Rhythmic Gymnastics: Is it really a sport or just people waving ribbons and dancing around?
Gymnastics is a very popular Olympic event that is done all over the world. A large number of events take place under the banner of gymnastics but one of the strangest has to be rhythmic gymnastics. This contest involves individual athletes or teams of athletes
who perform a routine to music which incorporates elements of ballet, dance, apparatus manipulation and flexibility.
It is basically doing a practiced routine while moving around and throwing sticks in the air or twirling ribbons around. Some have questioned whether it is really a sport and why other similar activities such as ball room dancing cannot be included in the
Olympics. This interesting sport needs to be looked at in further detail.
The idea for the sport of rhythmic gymnastics grew out of the ideas of three men in the late 1700s. The idea was about dance expression and using movement to exercise various body parts.
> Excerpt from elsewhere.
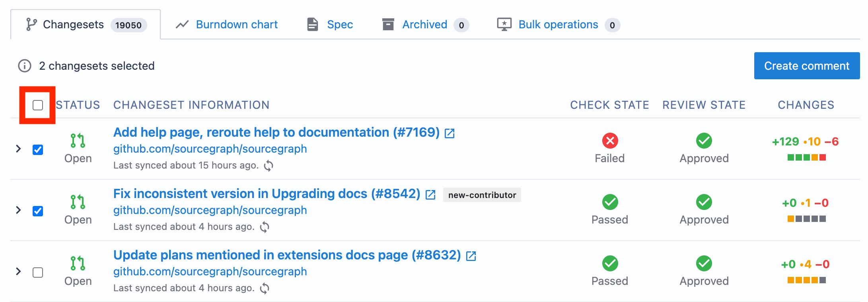The height and width of the screenshot is (302, 868).
Task: Open 'Fix inconsistent version in Upgrading docs' link
Action: point(267,194)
The idea was further expanded in the early 1800s by a Swedish man named
Peter Henry Ling, who pushed the idea of expression through body movement and came up with the concept of free exercise.
In 1837, Catharine Beecher, set up a school called the Western Female Institute in America and she practiced and taught a type of gymnastics programme based on calisthenics and a concept she called grace without dancing. It involved dancing using simple
movements to more strenuous exercises all done to music.
The evolution of rhythmic gymnastics continued on for the next few decades and various forms of the sport were introduced. Disciplines such as eurhythmics and other exercise based dance forms emerged and were very popular. In 1929, in Berlin, Henrich Medau
founded a school to teach what he called modern gymnastics and the use of apparatus, which eventually became the modern day form of rhythmic gymnastics.
Competitive rhythmic gymnastics appeared for the first time in the former Soviet Union in the 1940s and was from there recognised by the FIG or Fédération Internationale de Gymnastique, in 1961 as a sport. Two years later the first world championships of
the sport were held and eventually in 1984 rhythmic gymnastics was added to the Summer Olympic Games. It was solely an individual event at these Games but the group event was added in the 1996 Games in Atlanta.
The sport itself is pretty interesting, most people see it simply as young girls dancing around a floor mat waving a ribbon or stick around. But it seems to be a lot more complicated than that. There are five apparatuses that can be used by competitors;
ball, hoop, ribbon and rope but recently the rope is being phased out of the sport slowly from all levels. There is also a free event where no apparatus is used and a competitor simply moves in an artistic and rhythmic way to music.
Supporters and participants of the sport say that there is a lot of skill and physicality involved in rhythmic gymnastics. Years of preparation and flexibility training go into preparing for the sport and it is extremely difficult to be able to produce a
creative routine which incorporates dance, artistic movements and an apparatus such as a ribbon or a ball.
The points scoring system for the sport used to be a very subjective affair with the discretion of the judges being one of the most important aspects of it. But now a 30 point system of scoring is in place that is much more objective and gives various points
for different aspects of the routine. Over time this sport has become very popular especially among female competitors, although a male version is also being developed which incorporates dance and martial arts.
At the end of the day, rhythmic gymnastics is a sport like many others in the field of gymnastics. It may be based on dancing and moving to music while performing a routine but that does not necessarily mean that it is not a sport. It will remain up to the
viewpoint of individuals who watch the sport to determine for themselves whether it is viable or not. Until then it will continue to be a very popular element in the Olympic Games and around the world.